### [WHAT TO WORK ON]
Please reproduce the lines below word for word, leaving out the pictures.

### [INPUT]

◇ ◇ ◇ ◇ ◇

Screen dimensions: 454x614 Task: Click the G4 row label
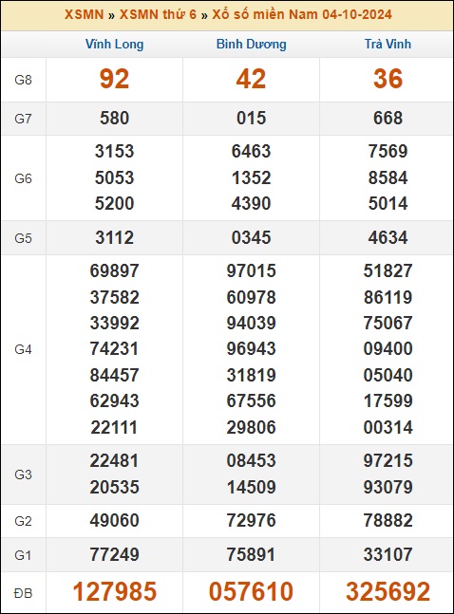click(23, 349)
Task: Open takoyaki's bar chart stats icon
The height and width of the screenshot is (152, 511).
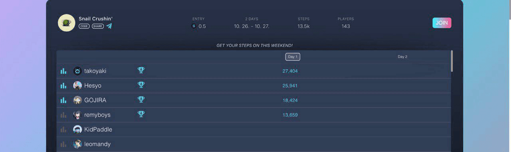Action: click(x=63, y=71)
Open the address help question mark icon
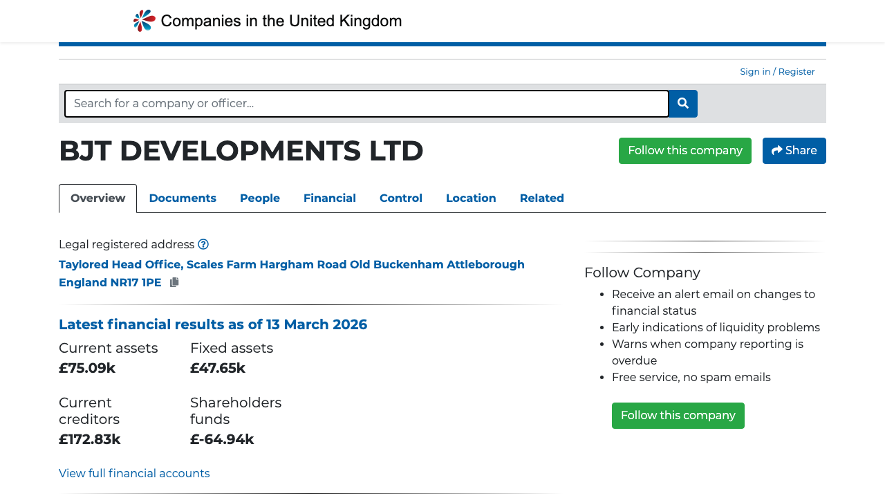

◇ ◇ ◇ ◇ ◇

### [RESULT OF THIS TASK]
Screen dimensions: 454x614 Task: Click the G4 row label
click(23, 349)
Task: Open takoyaki's bar chart stats icon
The height and width of the screenshot is (152, 511).
Action: click(x=63, y=71)
Open the address help question mark icon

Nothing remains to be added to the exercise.